Hizo un alto para beber vino y después continuó.

—¿Y la iglesia? ¿Acaso te crees que el clero no funciona bajo las mismas normas? Dos tienen el poder, dos tienen el dinero y la capacidad de dirección. El resto no somos más que fieles —o esclavos, es lo mismo— al servicio de algo mucho más grande que nosotros mismos. Damos un par de donativos, el estado invierte dinero en ellos, y al final el dinero siempre acaba en los mismos bolsillos, en los mismos buches y en las mismas camas.

—¿Y acaso no se puede crear una riqueza general para todo ciudadano de un país con los recursos que este mismo posee, repartiendo la riqueza y nombrando el pueblo a un representante?
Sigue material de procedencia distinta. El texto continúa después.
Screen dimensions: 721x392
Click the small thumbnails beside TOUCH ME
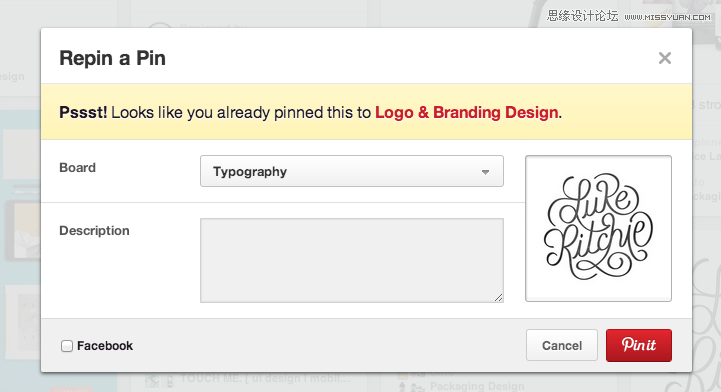[159, 380]
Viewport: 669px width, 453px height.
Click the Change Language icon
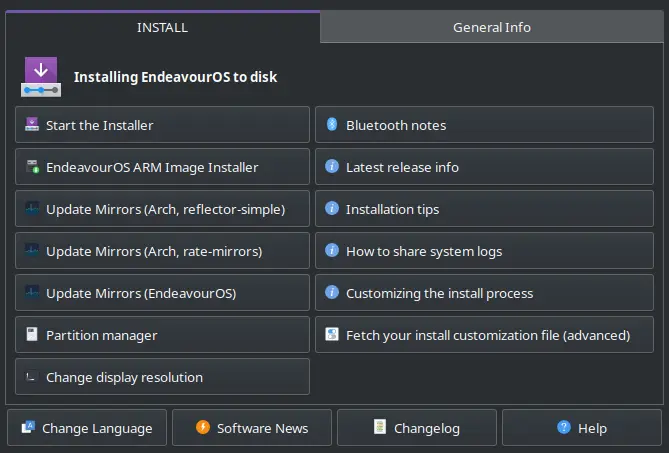coord(28,428)
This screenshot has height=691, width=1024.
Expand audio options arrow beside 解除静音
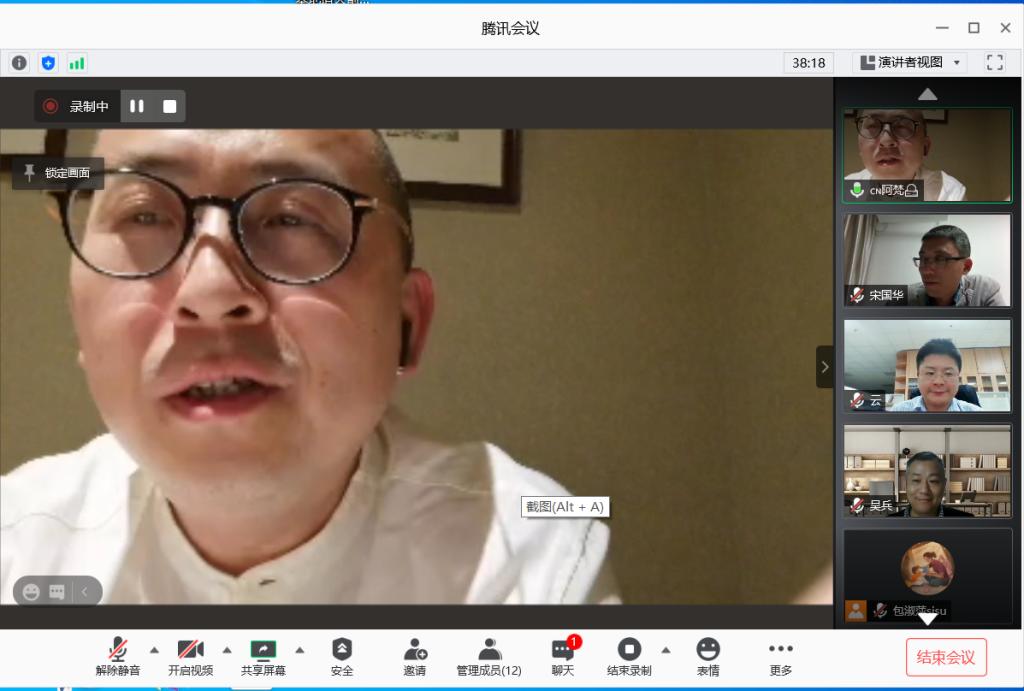click(154, 649)
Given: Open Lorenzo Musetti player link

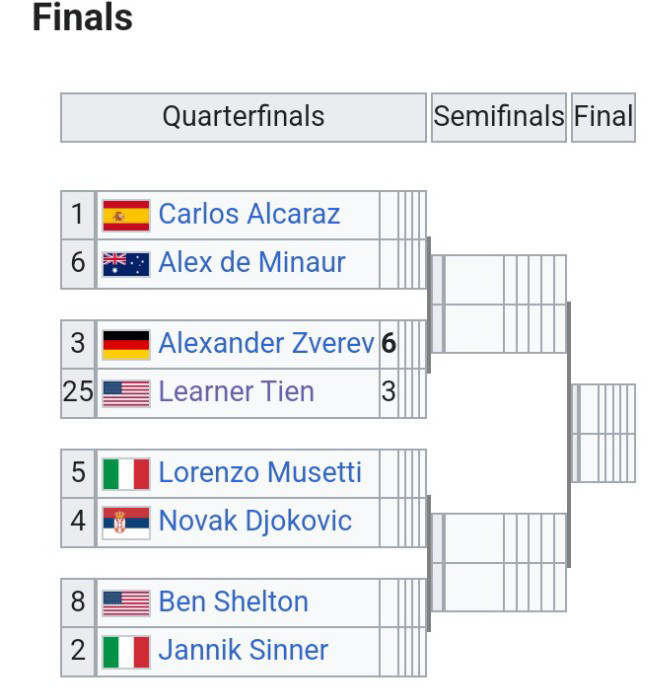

—Es una hermosa idea. Tan hermosa como una mujer, que con los años iría envejeciendo hasta que pierda el dorado de sus cabellos y solo cubra su cabeza una larga ladera nevada, hasta que los carnosos labios se contraigan y los senos se caigan. Es así como funcionan las ideas políticas, sobre todo las hermosas. Comienzan siendo prometedoras e incluso realistas y una vez se aplican, acaban teniendo lagunas como todas las grandes ideas. El barco se hundiría, y entonces sí que no tendría vuelta atrás. Todos los pasajeros se hundirían.

—Yo confío en que tenemos un hermoso futuro por delante, como nación y como ciudadanos. —Dije yo, frunciendo el ceño en su dirección.

—¡Confía! Confía en ello y lucha por lograrlo. Eres joven, tienes entusiasmo. Pero yo ya estoy cansado de ilusionarme con encontrar algo mejor para el ser humano. Si es un humano el que nos gobierna, habrá corrupción y mentiras. El dinero le corromperá y acabará acumulando en su bolsillo toda la riqueza que nos prometió. Siempre es lo mismo, querida. La maldad está instalada en el hombre desde que este se llamó así mismo hombre, e incluso estoy por apostar que antes de aquello. No comprendo en qué punto el ser se volvió corrupto, pero si hubo algún punto seguro que fue hace ya muchos siglos.

—¿Entonces ha de ser una divinidad la que nos gobierne? —Pregunté, sintiendo un intenso dolor de cabeza.

—Una idea. Habrá de gobernarnos una idea. Solo a ella la respetaríamos lo suficiente como para no pervertirla, e incluso así, dudo que la gente se mueva por una idea sin rostro ni espada.